=== Problem requirements ===
Every line from the one that includes "Partenaires (345, 12)" to the end of the entries should be written out exactly, with the first and last included.

Source records:
Content starts

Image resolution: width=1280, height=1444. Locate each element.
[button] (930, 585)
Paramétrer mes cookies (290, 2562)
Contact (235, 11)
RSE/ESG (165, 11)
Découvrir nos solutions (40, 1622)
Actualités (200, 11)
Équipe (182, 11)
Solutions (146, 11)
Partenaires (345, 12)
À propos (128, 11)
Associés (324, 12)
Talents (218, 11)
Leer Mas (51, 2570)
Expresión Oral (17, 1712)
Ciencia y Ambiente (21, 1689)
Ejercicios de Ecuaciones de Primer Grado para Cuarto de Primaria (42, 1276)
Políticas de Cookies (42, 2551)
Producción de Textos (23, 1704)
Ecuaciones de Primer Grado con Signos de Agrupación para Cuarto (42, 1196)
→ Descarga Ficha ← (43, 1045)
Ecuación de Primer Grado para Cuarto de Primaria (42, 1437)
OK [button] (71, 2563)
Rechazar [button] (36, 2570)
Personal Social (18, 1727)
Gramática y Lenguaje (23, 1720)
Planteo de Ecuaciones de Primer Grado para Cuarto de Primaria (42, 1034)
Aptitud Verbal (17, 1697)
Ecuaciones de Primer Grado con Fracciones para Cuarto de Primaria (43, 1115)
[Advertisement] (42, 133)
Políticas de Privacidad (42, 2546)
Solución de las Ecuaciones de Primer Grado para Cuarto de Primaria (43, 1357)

Content ends

=== Answer to the problem ===
Partenaires (345, 12)
À propos (128, 11)
Associés (324, 12)
Talents (218, 11)
Leer Mas (51, 2570)
Expresión Oral (17, 1712)
Ciencia y Ambiente (21, 1689)
Ejercicios de Ecuaciones de Primer Grado para Cuarto de Primaria (42, 1276)
Políticas de Cookies (42, 2551)
Producción de Textos (23, 1704)
Ecuaciones de Primer Grado con Signos de Agrupación para Cuarto (42, 1196)
→ Descarga Ficha ← (43, 1045)
Ecuación de Primer Grado para Cuarto de Primaria (42, 1437)
OK [button] (71, 2563)
Rechazar [button] (36, 2570)
Personal Social (18, 1727)
Gramática y Lenguaje (23, 1720)
Planteo de Ecuaciones de Primer Grado para Cuarto de Primaria (42, 1034)
Aptitud Verbal (17, 1697)
Ecuaciones de Primer Grado con Fracciones para Cuarto de Primaria (43, 1115)
[Advertisement] (42, 133)
Políticas de Privacidad (42, 2546)
Solución de las Ecuaciones de Primer Grado para Cuarto de Primaria (43, 1357)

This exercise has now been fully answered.